## EXERCISE DESCRIPTION
All of the data below should come back exactly as written, minus its images.

Collected data:
________

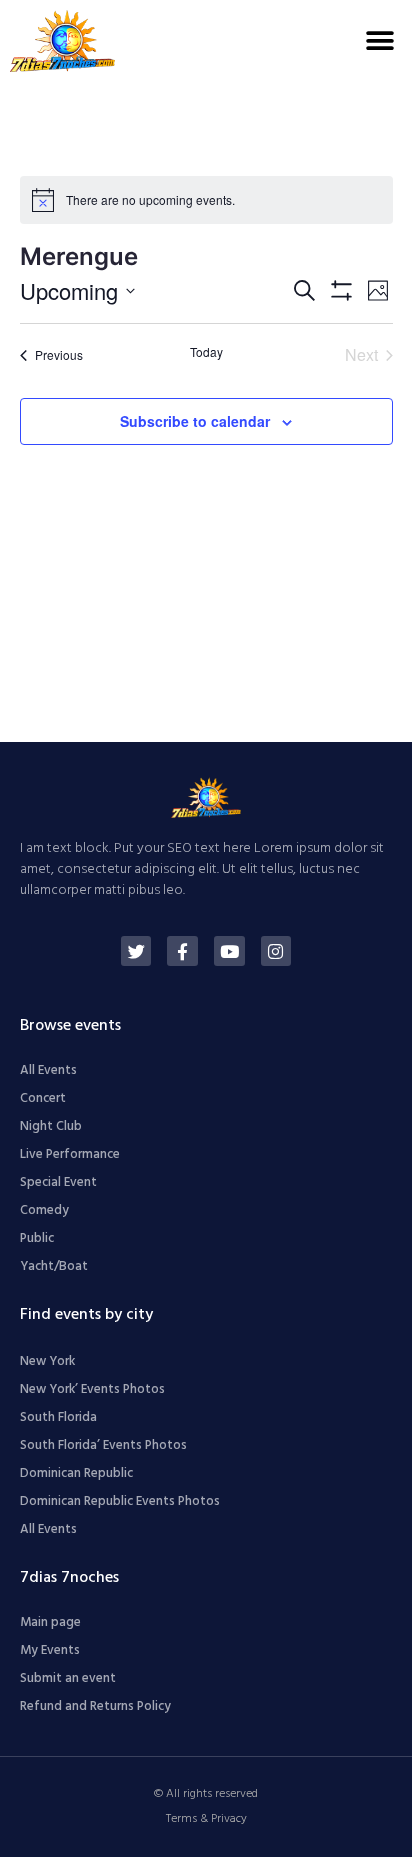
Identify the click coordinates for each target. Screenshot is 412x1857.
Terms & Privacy (206, 1819)
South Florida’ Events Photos (103, 1445)
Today (206, 352)
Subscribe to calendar (195, 421)
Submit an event (68, 1678)
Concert (43, 1098)
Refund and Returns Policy (95, 1706)
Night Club (51, 1126)
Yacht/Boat (54, 1266)
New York (47, 1361)
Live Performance (70, 1154)
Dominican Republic (76, 1473)
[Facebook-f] (182, 951)
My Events (50, 1650)
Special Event (58, 1182)
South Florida (58, 1417)
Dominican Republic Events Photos (120, 1501)
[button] (379, 40)
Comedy (44, 1210)
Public (37, 1238)
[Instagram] (276, 951)
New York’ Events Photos (92, 1389)
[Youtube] (229, 951)
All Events (48, 1070)
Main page (50, 1622)
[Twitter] (136, 951)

________

## ANSWER SECTION
Identify the click coordinates for each target. Screenshot is 412x1857.
Terms & Privacy (206, 1819)
South Florida’ Events Photos (103, 1445)
Today (206, 352)
Subscribe to calendar (195, 421)
Submit an event (68, 1678)
Concert (43, 1098)
Refund and Returns Policy (95, 1706)
Night Club (51, 1126)
Yacht/Boat (54, 1266)
New York (47, 1361)
Live Performance (70, 1154)
Dominican Republic (76, 1473)
[Facebook-f] (182, 951)
My Events (50, 1650)
Special Event (58, 1182)
South Florida (58, 1417)
Dominican Republic Events Photos (120, 1501)
[button] (379, 40)
Comedy (44, 1210)
Public (37, 1238)
[Instagram] (276, 951)
New York’ Events Photos (92, 1389)
[Youtube] (229, 951)
All Events (48, 1070)
Main page (50, 1622)
[Twitter] (136, 951)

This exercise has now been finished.